Like it's already been said, then there's the real world where ratings and budgets matter big time..
and where revenues follow ratings.
 
This is actually a pretty interesting case. On the surface, it appears to give some convincing evidence that the power hike skeptics are all wet. Consider the situation with WKCI and WPDH: only 93 km apart, which is 76 km less than the usual minimum spacing for 1st adjacent Class B's. If WPDH got no interference complaints caused by WKCI's IBOC, even at the 10% power level, surely this proves that the power increase would be fine just about anywhere, right? Well, no. There is the little matter of topography. In between WKCI and WPDH lie the Taconic and Berkshire mountain ranges, effectively isolating the two stations from each other. Despite the short spacing, their coverage areas are essentially disjoint.

Clear Channel is right about one thing: the formula proposed by NPR is deeply flawed. As the WKCI example shows, contours based on the FCC F(50,50) and F(50,10) curves often do a lousy job of predicting real world coverage, and interference. I assume that NPR knows this too, and will soon be proposing a more sensible scheme.

I think the WKCI example also illustrates something else: that the half-dozen or so transmitters used by iBiquity & friends for the high-power tests were carefully selected to minimize the chances of serious interference to adjacent channel stations happening (or at least that the "victim" stations had to be owned by fellow members of the IBOC consortium, as was the case with WKCI and WCBS-FM).
 
And pigs think everything smells just fine.
 
BRNout said:
It reminds me of the kind of argument that a 3rd grader would come up with. No one complained, so the increase should be permitted - QED. How absurd.

However, that's exactly how the FCC operates. They're speaking FCC language. I read reports of obsenity on the radio all the time. But if no one complains, it didn't happen. I read reports all over R-I about pirates.

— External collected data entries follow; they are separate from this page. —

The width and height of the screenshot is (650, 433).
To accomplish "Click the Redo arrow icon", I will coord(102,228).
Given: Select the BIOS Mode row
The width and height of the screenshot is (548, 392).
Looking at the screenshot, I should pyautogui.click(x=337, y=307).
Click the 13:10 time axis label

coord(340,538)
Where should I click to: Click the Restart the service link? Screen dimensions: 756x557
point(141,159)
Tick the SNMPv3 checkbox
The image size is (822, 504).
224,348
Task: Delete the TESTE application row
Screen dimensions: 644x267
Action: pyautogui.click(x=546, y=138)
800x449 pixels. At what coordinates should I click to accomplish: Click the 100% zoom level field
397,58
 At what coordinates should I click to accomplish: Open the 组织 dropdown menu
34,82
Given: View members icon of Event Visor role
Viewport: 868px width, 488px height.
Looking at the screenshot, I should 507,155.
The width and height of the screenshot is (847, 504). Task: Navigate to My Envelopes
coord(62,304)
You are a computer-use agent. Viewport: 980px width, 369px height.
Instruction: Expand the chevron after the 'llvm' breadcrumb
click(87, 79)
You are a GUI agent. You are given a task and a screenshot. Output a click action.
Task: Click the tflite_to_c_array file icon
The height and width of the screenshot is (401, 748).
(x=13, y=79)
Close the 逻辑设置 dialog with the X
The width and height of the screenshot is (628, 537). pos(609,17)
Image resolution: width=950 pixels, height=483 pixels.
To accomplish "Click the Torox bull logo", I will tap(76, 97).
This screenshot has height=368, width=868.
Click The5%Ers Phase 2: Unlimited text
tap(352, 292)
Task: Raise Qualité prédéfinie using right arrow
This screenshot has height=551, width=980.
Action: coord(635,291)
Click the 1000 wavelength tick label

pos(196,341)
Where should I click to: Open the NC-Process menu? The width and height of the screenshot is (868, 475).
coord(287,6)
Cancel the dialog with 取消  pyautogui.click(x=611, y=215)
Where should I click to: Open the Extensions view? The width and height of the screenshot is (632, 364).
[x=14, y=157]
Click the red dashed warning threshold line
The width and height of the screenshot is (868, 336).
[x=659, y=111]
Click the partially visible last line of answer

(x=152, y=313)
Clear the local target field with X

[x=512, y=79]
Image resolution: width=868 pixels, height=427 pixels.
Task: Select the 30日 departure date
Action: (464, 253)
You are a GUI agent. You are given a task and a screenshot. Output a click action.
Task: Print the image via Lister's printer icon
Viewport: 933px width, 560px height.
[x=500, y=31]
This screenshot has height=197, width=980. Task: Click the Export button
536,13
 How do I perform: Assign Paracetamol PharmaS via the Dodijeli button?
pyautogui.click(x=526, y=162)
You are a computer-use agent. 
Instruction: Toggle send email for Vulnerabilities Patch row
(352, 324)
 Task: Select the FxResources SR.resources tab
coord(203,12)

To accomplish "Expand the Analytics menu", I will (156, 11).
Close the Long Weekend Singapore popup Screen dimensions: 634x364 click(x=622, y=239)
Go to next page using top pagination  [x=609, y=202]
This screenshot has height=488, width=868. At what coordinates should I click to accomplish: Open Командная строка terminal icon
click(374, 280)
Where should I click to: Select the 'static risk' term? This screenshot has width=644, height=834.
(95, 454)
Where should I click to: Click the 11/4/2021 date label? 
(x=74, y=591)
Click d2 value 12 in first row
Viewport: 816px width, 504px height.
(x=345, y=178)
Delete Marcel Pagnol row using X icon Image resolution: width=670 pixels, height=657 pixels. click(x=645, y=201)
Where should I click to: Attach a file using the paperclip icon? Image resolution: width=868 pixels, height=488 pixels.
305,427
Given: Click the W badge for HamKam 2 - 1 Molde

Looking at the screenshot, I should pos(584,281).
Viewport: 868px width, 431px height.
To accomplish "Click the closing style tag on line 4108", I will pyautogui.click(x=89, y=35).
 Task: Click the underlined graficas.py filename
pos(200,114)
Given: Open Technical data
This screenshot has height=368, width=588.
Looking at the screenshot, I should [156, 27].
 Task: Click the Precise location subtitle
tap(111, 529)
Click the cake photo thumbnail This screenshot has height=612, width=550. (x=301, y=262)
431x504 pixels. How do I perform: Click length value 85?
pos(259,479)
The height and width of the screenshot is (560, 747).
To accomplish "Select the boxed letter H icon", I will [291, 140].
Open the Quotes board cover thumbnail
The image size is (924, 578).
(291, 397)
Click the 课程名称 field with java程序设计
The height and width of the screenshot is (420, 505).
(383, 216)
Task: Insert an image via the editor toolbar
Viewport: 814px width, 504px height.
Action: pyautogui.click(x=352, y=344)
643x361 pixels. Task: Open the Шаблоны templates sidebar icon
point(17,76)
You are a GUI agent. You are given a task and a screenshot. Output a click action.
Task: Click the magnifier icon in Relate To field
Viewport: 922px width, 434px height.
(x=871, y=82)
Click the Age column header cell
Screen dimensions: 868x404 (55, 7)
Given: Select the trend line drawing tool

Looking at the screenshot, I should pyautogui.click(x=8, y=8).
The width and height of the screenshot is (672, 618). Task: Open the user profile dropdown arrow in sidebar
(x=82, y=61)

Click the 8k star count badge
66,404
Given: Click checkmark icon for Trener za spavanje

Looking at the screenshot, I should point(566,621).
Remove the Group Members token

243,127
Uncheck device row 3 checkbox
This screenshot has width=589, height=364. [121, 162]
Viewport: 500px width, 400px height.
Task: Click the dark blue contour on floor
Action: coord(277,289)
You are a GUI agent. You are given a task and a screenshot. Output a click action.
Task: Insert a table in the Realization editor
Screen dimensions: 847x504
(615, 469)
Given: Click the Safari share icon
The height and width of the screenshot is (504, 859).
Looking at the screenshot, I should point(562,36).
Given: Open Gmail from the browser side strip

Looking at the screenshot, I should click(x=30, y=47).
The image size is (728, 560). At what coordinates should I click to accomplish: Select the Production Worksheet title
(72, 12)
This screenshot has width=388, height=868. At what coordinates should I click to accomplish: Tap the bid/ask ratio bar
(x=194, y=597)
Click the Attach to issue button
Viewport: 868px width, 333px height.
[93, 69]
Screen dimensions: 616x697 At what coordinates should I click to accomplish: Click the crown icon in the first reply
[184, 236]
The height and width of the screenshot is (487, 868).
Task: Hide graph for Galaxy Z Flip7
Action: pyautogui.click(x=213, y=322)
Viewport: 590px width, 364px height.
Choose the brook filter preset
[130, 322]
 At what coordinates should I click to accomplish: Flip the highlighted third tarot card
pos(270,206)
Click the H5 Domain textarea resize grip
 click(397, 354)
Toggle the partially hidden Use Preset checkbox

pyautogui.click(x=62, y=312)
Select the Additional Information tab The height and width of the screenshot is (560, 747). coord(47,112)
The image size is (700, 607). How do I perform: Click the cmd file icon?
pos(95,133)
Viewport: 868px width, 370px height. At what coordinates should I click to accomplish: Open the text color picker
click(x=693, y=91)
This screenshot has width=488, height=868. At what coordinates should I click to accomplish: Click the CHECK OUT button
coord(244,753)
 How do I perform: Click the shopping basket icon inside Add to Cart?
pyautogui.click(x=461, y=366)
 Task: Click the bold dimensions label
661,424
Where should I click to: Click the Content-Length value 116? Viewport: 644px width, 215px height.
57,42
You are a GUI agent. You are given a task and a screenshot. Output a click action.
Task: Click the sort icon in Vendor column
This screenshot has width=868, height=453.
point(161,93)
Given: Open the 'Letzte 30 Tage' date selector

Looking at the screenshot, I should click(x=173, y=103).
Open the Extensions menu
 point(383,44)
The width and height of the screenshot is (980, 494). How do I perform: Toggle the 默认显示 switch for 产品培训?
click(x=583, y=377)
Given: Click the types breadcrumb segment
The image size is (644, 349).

No one files a complaint, they don't exist.
 
radioskeptic said:
Inside Radio is reporting this morning (8/25/09) that Clear Channel engineers performed “extensive tests” in Connecticut and determined that a full 10-dB increase in “HD” digital signals on the FM band wouldn’t cause interference with other Clear Channel stations.

Quote fixed.
 
The WKLB 10db increase didn't cause interference for me even though I thought it would. In Billerica I can pick up 102.1 clearly and sometimes 102.3 WWHK Concord, NH and 102.9 WBLM in Maine with a regular radio. In Sandown, NH I get all of those stations clearly without any problem at all on a regular radio. Also With my HD portable I can get WKLB to encode HD in Concord, NH now.